__INPUT DATA__:
════════════════

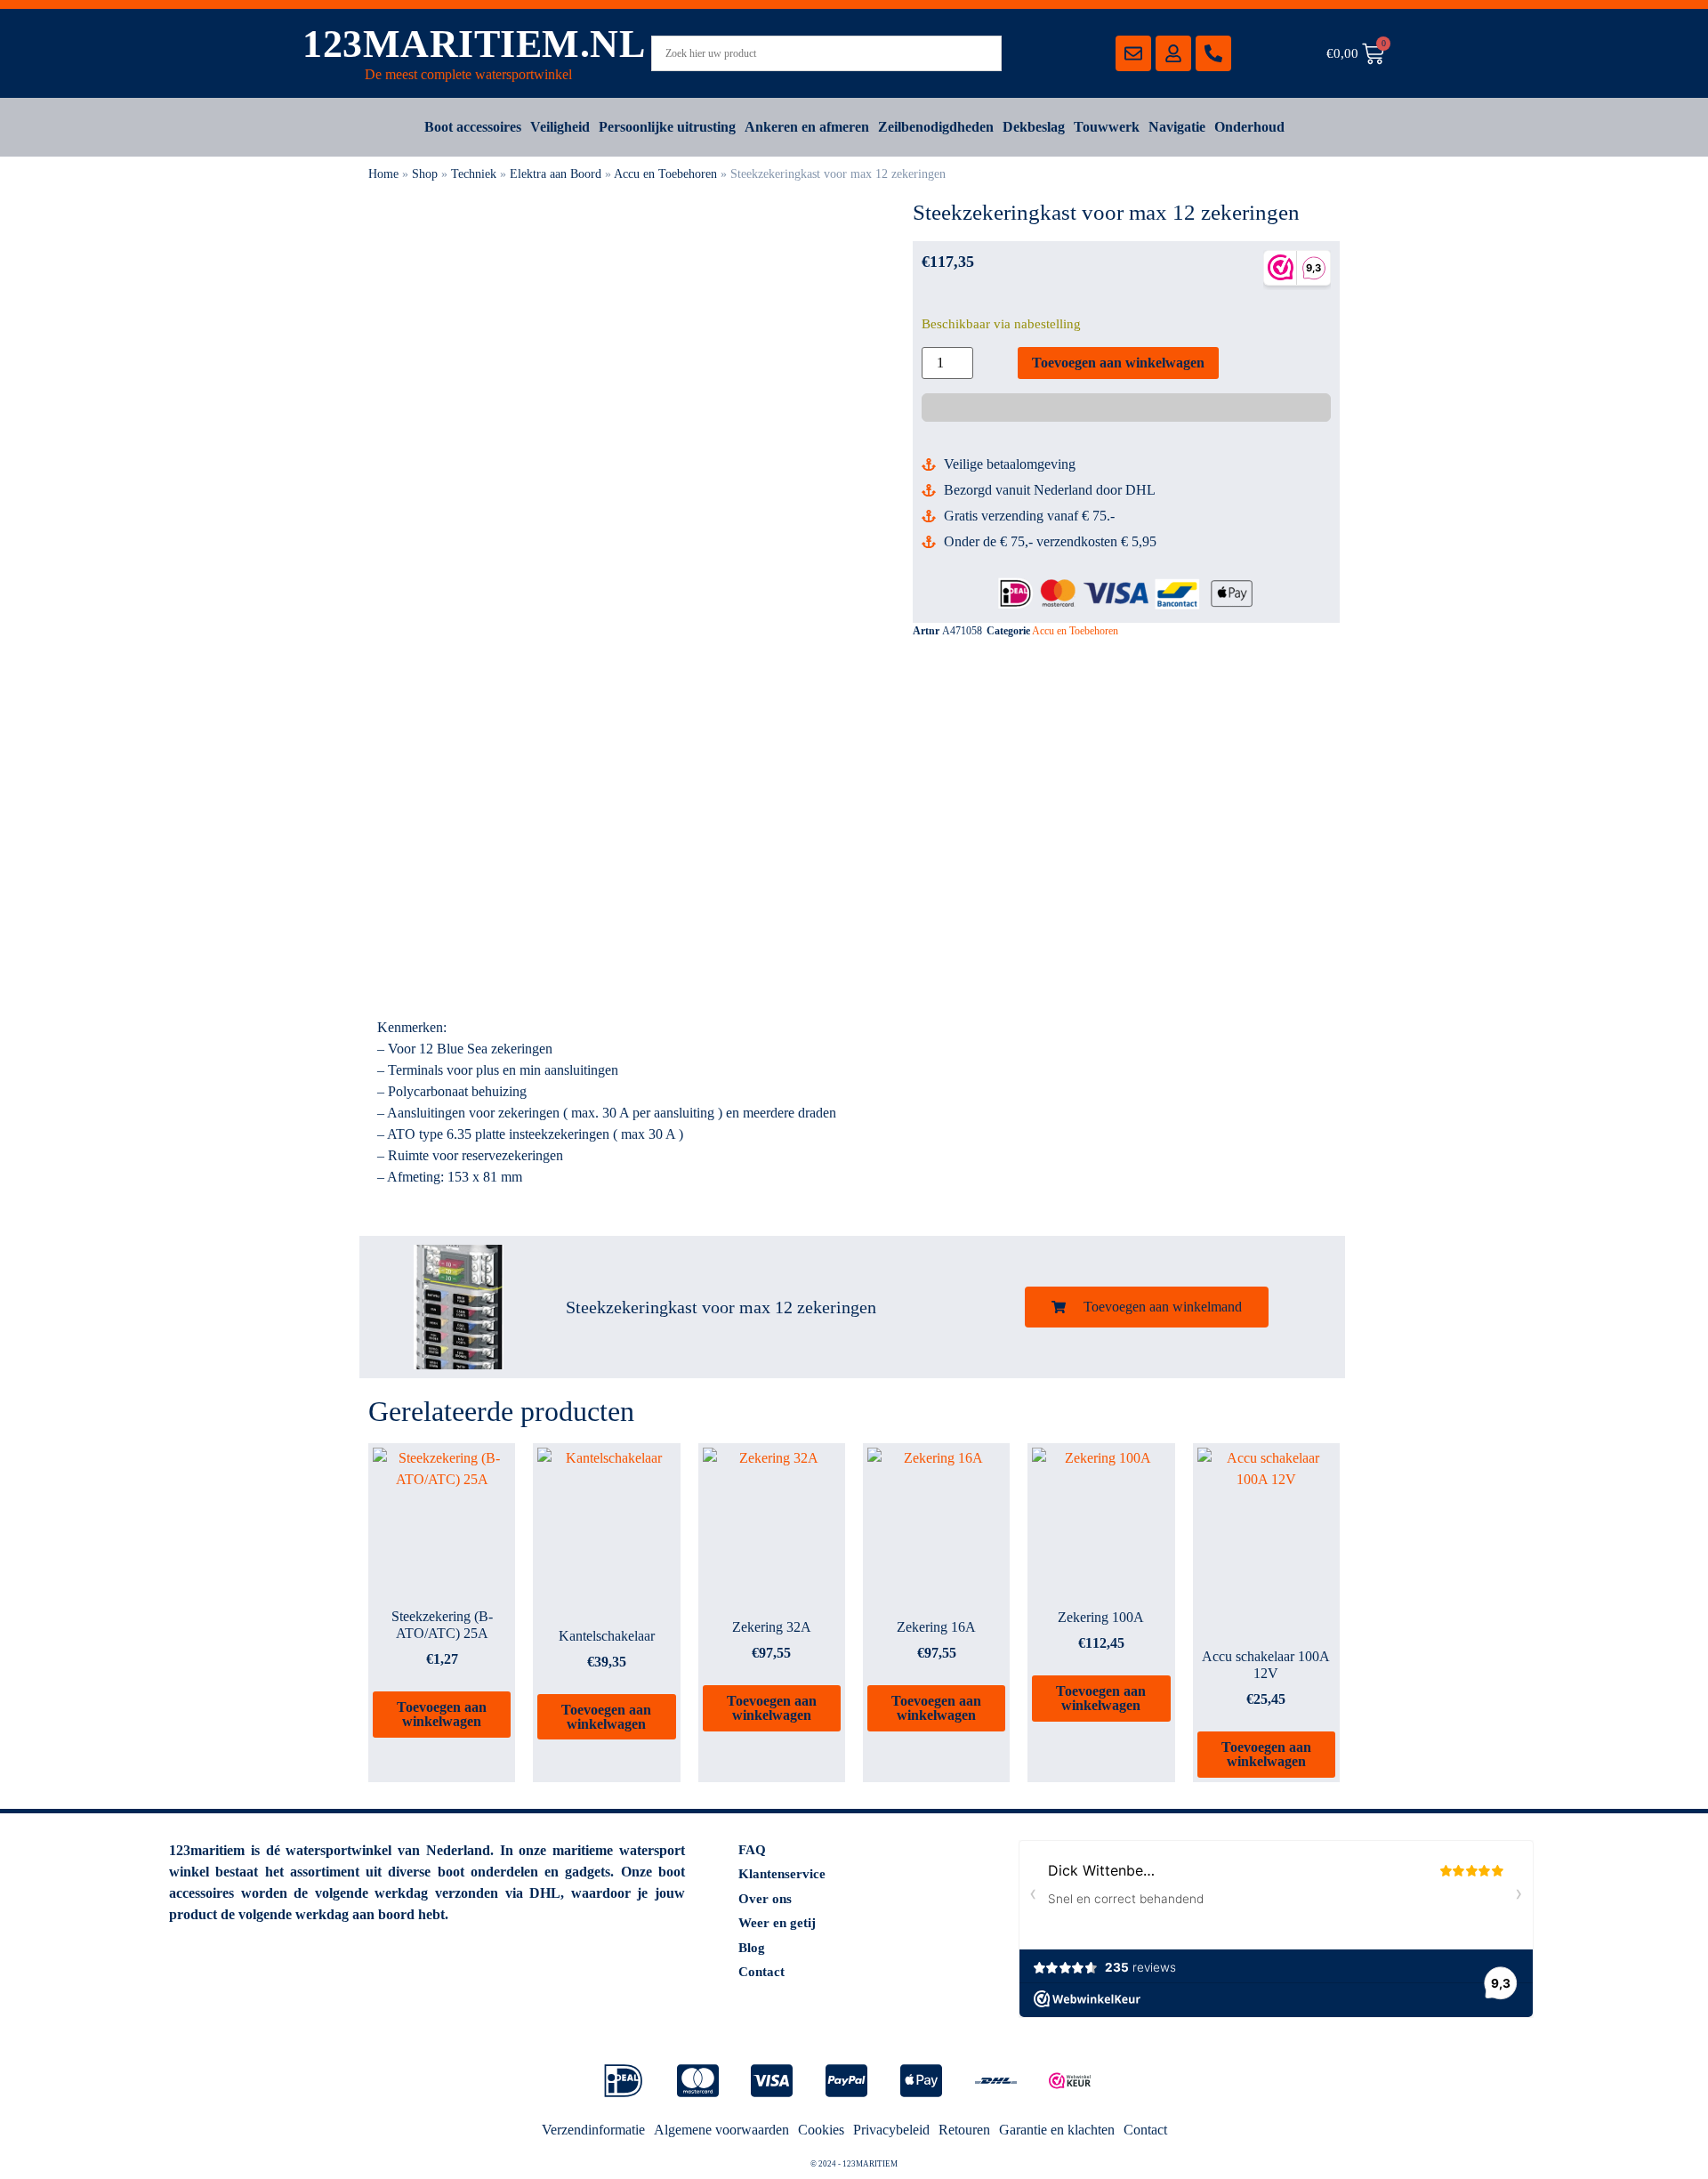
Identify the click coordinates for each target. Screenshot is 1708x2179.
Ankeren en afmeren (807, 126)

════════════════

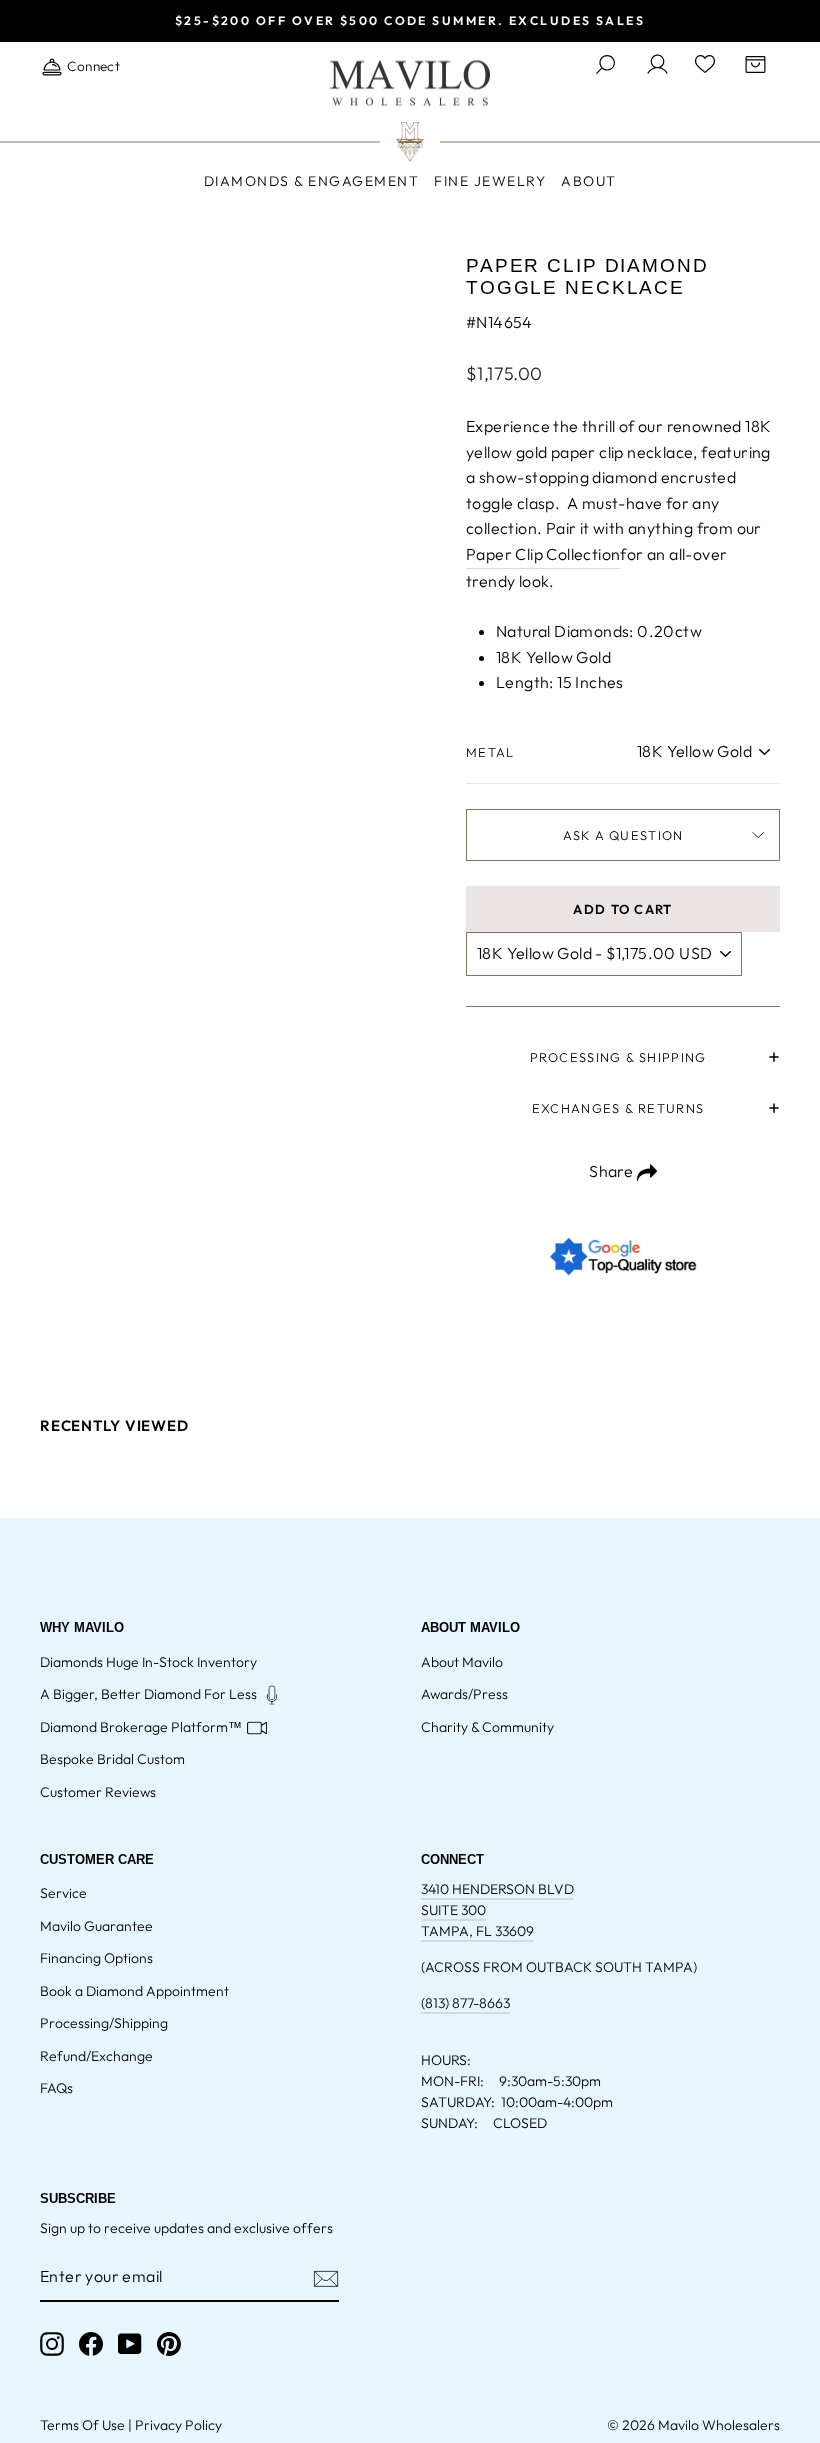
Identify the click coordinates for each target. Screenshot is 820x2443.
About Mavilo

════════════════

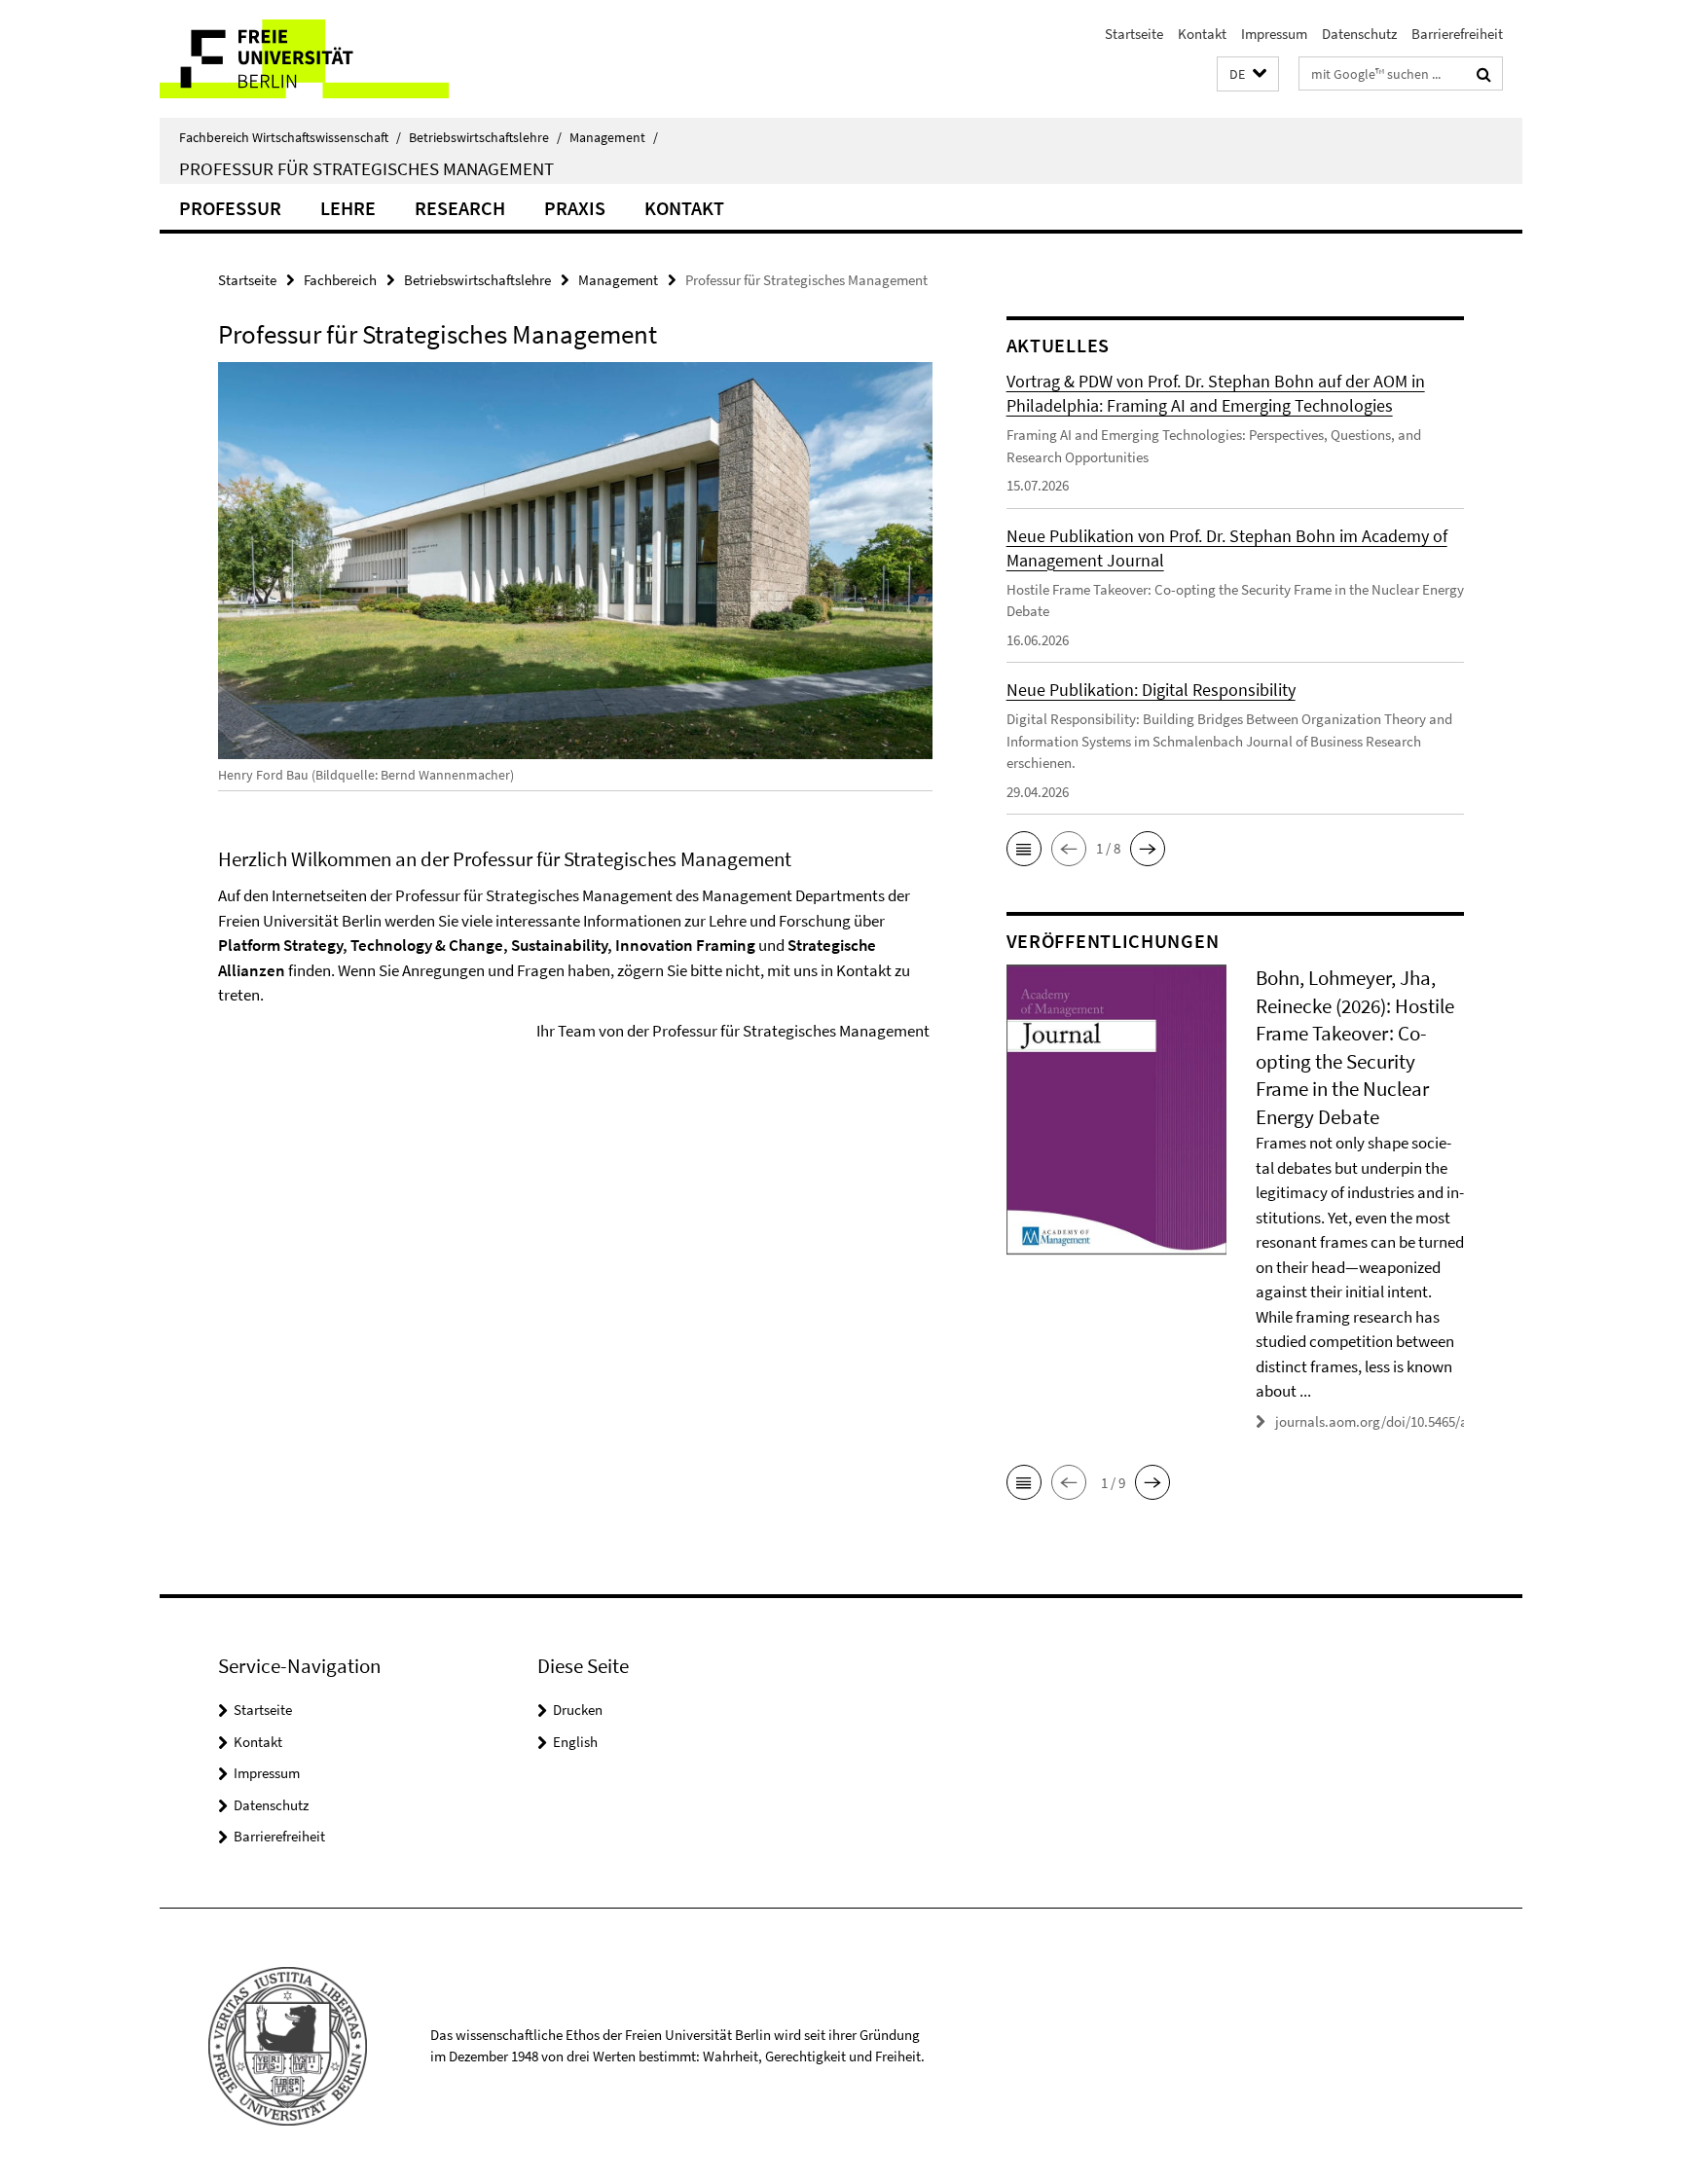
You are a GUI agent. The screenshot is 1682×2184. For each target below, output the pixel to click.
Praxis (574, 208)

════════════════

__WORK INSTRUCTION__:
Given the records above, reproduce precisely and only the lines between the line holding "Screenshot is 820x2443." and the line holding "About Mavilo", inclusive.

__RESULT BELOW__:
Identify the click coordinates for each target. Screenshot is 820x2443.
About Mavilo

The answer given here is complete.